On Friday and Saturday, Oct. 22 and 23, Guild Cinema (3405 Central Ave. NE) hosts the worldwide premiere of Flower Hour. This collection of 60 short films crammed in just 60 minutes comes to us courtesy of the “secret psychedelic anti-copyright art collective specializing in public and digital art in Albuquerque” known as @lilyellowtags. Described as “a psychedelic parody of the online drinking game created by over 100 artists, musicians and filmmakers, both local and international,” this underground art film is finally being released after 22 months of booze-filled collaborative effort. Attendees are advised, “Bring your friends, get hyped, and let’s lose our collective minds.” Admission is free, but seating is limited, so get there early. The film starts at 10:30pm both nights. For more info go to lilyellowtags.com.
To Build or Not to Build
On Nov. 2 there will be a vote in Albuquerque on whether to funnel $50 million in taxpayer cash into constructing a new soccer stadium for New Mexico United.
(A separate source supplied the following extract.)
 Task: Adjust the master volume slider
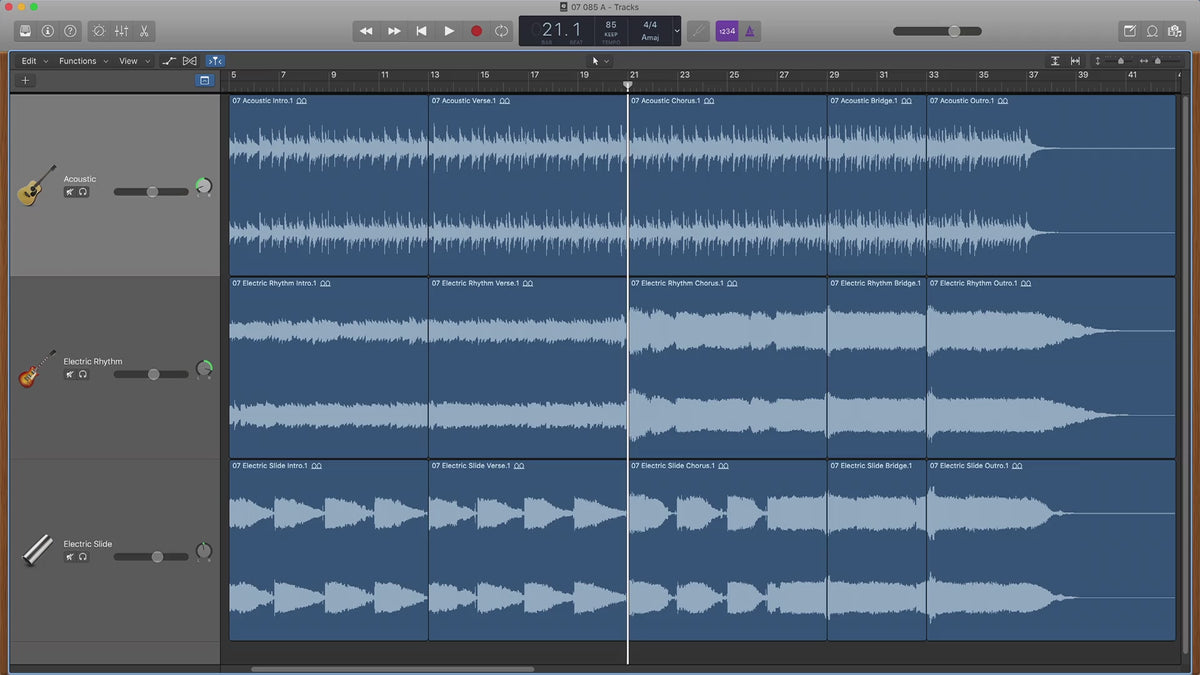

The decision remains controversial, with local politicians pumping it as a way to build the city’s economy and historic neighborhood associates arguing that the stadium would raise the cost of housing dramatically, forcing out mostly working class communities of color. By way of providing some background information on this struggle, the Albuquerque Center for Peace and Justice and Stop the Stadium campaign are screening the documentary Battle for Brooklyn on Tuesday, Oct. 26. Their hope is to build the anti-gentrification and housing-first movements locally. The documentary tells the story of how Brooklyn residents fought against the plans of rich developers and area elites to gentrify Brooklyn by building a giant sports stadium. The free film screening takes place starting at 6pm at the Albuquerque Center for P&J (202 Harvard St. SE).
Instituto Cervantes celebrates the ninth edition of ¡Cine Magnífico! the Albuquerque Latinx Film Festival, October 22 through 24. This event has given visibility over the years to films and artists from all Spanish-speaking countries. This year audiences can expect about 20 films and shorts that are New Mexico premieres and, in some cases, U.S. premieres. In addition to the film screenings, the 2021 festival includes several round tables with experts and professionals from the film world, as well as meetings with local and international filmmakers and actors. The U.S. director of EGEDA (Entidad de Gestión de Derechos de los Productores Audiovisuales Latinos) and of the Platinum Latino Film Awards, Elvi Cano, participates in a round table discussion titled “Is There a Latin Cinema?” (Oct. 22, 2pm) Also ¡Cine Magnífico! director Silvia Grijalba speaks with the director of the Albuquerque Film Office, Cyndy McCrossen, to explain the advantages of Albuquerque and New Mexico as an essential filming city for the European and Latin American market (Oct. 23, 3pm). Albuquerque writer/director Alejandro Montoya Marín presents his “cult classic”-in-the-making, Millennium Bugs (Oct. 23, 6:30pm). Films and round tables take place at Guild Cinema (3405 Central Ave. NE) or online. Tickets are $15 per screening, $25 for a four-movie punch card and $45 for a full-festival pass. Check cinemagnifico.com for a complete schedule of events.